• **Task instructions**:
Lines with the word "button": copy all of them from the entries below.

#### Records to process ####

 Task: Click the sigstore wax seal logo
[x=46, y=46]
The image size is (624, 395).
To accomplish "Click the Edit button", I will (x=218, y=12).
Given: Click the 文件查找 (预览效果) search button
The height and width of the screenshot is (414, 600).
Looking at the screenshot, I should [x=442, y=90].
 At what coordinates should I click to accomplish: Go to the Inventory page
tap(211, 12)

####
#### Records to process ####

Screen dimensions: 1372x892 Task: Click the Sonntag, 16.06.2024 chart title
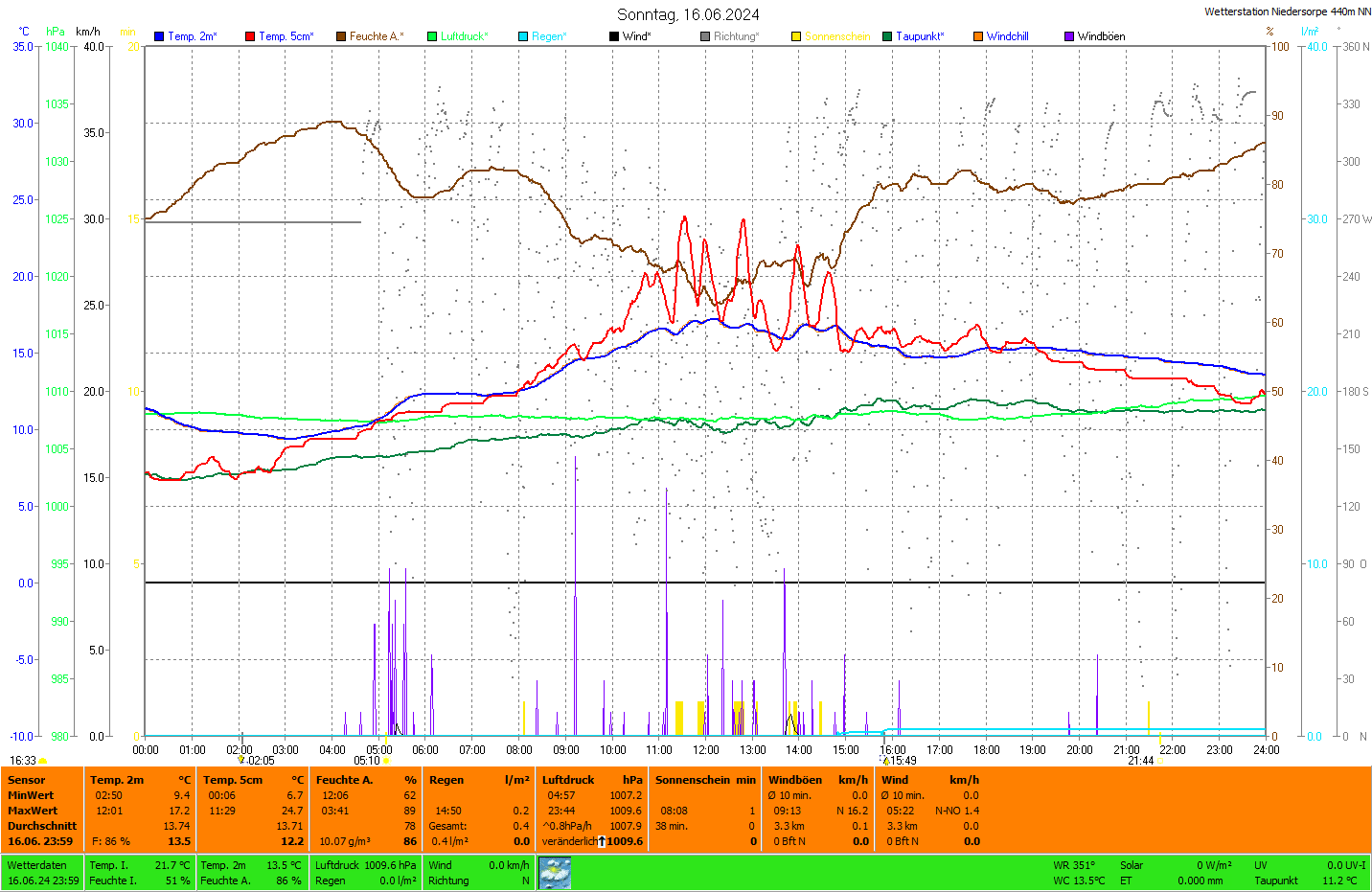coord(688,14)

####
#### Records to process ####

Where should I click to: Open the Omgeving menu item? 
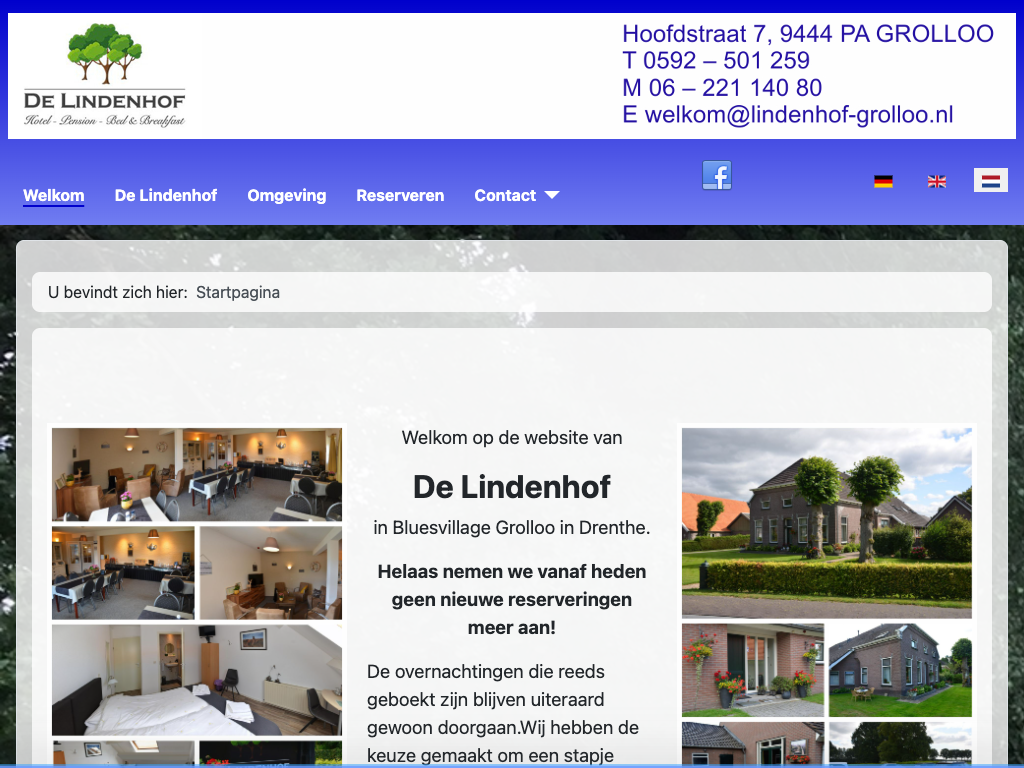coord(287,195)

####

• **Answer to the exercise**:
To accomplish "Click the Edit button", I will (x=218, y=12).
Given: Click the 文件查找 (预览效果) search button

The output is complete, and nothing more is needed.